Tensions between the U.S. and Iran under Trump nearly spilled into conflict on at least two occasions, following Iran’s shootdown of a U.S. spy drone over the Persian Gulf in June 2019 and the U.S. assassination of Islamic Revolutionary Guard Corps Quds Force commander Major General Qassem Soleimani in January 2020.
Biden, who criticized his predecessor’s handling of Iran policy and supported the JCPOA, set out to restart negotiations toward returning the U.S. to the deal. He has demanded, however, that Iran first return to the nuclear enrichment limitations it suspended as a result of Washington’s exit and the threats of sanctions against other parties seeking to do business with Tehran.
Nine rounds of JCPOA revival talks were held in the Austrian capital in Vienna and a “final” draft was established by the European Union, but discussions unraveled last August.
As the Russian Foreign Ministry condemned the drone strike in Iran as having the potential to stoke “an uncontrolled escalation,” Ukrainian officials appeared to welcome it. Mykhailo Podolyak, an adviser to the head of Ukrainian President Volodymyr Zelensky‘s office, suggested that the attack came as punishment for Iran transferring unmanned aerial systems to Russia.
“War logic is inexorable & murderous,” Podolyak tweeted Sunday. “It bills the authors & accomplices strictly. Panic in RF—endless mobilization, missile defense in Moscow, trenches 1000 km away, bomb shelters preparation.”
“Explosive night in Iran—drone & missile production, oil refineries,” he added. “[Ukraine] did warn you.”
The comments drew the ire of the Iranian Foreign Ministry, which summoned the charge d’affaires of the Ukrainian Embassy in Tehran on Monday over Podolyak’s “outland and baseless comments.”
“The Islamic Republic of Iran, while paying attention to the accepted principles of international law, has always emphasized the realization of national security and the protection of its interests, and will not compromise with any party on this matter,” ministry spokesperson Nasser Kanaani said.
He also warned that “the Islamic Republic of Iran reserves its legitimate rights to take countermeasures against parties that have engaged in acts contrary to international law.”

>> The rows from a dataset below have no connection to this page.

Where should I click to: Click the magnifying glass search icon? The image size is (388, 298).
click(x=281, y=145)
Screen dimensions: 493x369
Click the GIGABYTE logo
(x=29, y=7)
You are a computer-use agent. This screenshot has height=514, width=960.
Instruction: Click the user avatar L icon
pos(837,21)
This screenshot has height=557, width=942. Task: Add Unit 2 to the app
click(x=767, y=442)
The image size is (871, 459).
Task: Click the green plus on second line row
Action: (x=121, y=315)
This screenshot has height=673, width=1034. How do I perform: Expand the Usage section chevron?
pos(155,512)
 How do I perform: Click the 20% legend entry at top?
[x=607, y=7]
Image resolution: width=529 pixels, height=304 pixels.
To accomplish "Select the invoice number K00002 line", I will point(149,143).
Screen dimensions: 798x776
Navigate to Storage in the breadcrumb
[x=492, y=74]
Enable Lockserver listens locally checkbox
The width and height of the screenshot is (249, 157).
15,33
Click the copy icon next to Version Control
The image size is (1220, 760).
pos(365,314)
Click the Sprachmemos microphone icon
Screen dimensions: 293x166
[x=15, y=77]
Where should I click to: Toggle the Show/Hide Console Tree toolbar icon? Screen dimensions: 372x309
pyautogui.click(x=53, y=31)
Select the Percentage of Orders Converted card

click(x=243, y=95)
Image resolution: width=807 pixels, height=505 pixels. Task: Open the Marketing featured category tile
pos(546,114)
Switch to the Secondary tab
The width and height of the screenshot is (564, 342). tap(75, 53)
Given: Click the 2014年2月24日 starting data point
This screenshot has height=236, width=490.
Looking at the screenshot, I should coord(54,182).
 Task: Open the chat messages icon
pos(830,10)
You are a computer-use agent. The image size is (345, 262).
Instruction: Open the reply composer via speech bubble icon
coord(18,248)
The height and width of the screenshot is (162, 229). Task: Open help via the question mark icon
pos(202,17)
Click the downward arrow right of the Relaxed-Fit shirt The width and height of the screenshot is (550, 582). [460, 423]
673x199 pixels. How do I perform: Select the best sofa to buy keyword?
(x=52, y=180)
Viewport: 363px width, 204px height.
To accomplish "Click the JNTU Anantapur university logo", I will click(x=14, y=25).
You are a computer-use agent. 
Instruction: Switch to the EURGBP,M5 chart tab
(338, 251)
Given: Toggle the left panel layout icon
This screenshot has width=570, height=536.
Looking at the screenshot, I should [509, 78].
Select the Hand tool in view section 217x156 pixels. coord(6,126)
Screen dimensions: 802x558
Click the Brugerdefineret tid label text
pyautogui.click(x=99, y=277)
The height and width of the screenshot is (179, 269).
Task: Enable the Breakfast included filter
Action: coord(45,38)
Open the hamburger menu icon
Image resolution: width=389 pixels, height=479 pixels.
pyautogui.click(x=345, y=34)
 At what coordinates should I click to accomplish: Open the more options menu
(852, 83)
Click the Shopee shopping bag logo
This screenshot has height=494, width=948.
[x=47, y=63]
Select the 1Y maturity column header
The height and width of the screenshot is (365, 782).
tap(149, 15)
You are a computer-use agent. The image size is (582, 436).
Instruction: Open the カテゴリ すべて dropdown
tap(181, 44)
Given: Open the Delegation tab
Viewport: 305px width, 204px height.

Newsweek has reached out to the Ukrainian Foreign Ministry for comment.
Kanaani’s warning Monday extended to Washington as well, as he accused Blinken and the White House National Security Council of making “threatening statements” against Tehran and sponsoring unrest within the Islamic Republic itself.
“The U.S. government knows all too well that Iran will not tolerate any aggression against its territory and interests,” Kanaani said, “and will respond to aggressors decisively and in a manner that would make them regret their action.”